Element and text location data:

════════════════

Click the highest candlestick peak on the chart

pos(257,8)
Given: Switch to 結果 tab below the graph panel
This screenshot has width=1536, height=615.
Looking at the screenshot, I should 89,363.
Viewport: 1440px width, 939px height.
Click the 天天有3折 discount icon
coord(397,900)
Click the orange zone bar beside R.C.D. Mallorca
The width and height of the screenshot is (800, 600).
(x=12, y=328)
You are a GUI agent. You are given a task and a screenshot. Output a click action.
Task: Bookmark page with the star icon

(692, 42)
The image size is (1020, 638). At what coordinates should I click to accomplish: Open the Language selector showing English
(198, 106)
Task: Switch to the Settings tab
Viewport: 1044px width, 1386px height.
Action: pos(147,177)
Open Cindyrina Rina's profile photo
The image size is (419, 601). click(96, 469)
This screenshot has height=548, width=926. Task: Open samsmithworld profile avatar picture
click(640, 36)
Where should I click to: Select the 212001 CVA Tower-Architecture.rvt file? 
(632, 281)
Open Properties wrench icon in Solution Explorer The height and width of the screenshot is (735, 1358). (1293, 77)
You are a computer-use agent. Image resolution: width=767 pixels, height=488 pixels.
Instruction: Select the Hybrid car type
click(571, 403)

════════════════

* **What this task involves**
Can you give all of the records above as a Markdown table with the columns Row and Line, one row per line and blank lines left out?

* **Answer to the task**
| Row | Line |
|---|---|
| 1 | Click the highest candlestick peak on the chart |
| 2 | pos(257,8) |
| 3 | Given: Switch to 結果 tab below the graph panel |
| 4 | This screenshot has width=1536, height=615. |
| 5 | Looking at the screenshot, I should 89,363. |
| 6 | Viewport: 1440px width, 939px height. |
| 7 | Click the 天天有3折 discount icon |
| 8 | coord(397,900) |
| 9 | Click the orange zone bar beside R.C.D. Mallorca |
| 10 | The width and height of the screenshot is (800, 600). |
| 11 | (x=12, y=328) |
| 12 | You are a GUI agent. You are given a task and a screenshot. Output a click action. |
| 13 | Task: Bookmark page with the star icon |
| 14 | (692, 42) |
| 15 | The image size is (1020, 638). At what coordinates should I click to accomplish: Open the Language selector showing English |
| 16 | (198, 106) |
| 17 | Task: Switch to the Settings tab |
| 18 | Viewport: 1044px width, 1386px height. |
| 19 | Action: pos(147,177) |
| 20 | Open Cindyrina Rina's profile photo |
| 21 | The image size is (419, 601). click(96, 469) |
| 22 | This screenshot has height=548, width=926. Task: Open samsmithworld profile avatar picture |
| 23 | click(640, 36) |
| 24 | Where should I click to: Select the 212001 CVA Tower-Architecture.rvt file?  |
| 25 | (632, 281) |
| 26 | Open Properties wrench icon in Solution Explorer The height and width of the screenshot is (735, 1358). (1293, 77) |
| 27 | You are a computer-use agent. Image resolution: width=767 pixels, height=488 pixels. |
| 28 | Instruction: Select the Hybrid car type |
| 29 | click(571, 403) |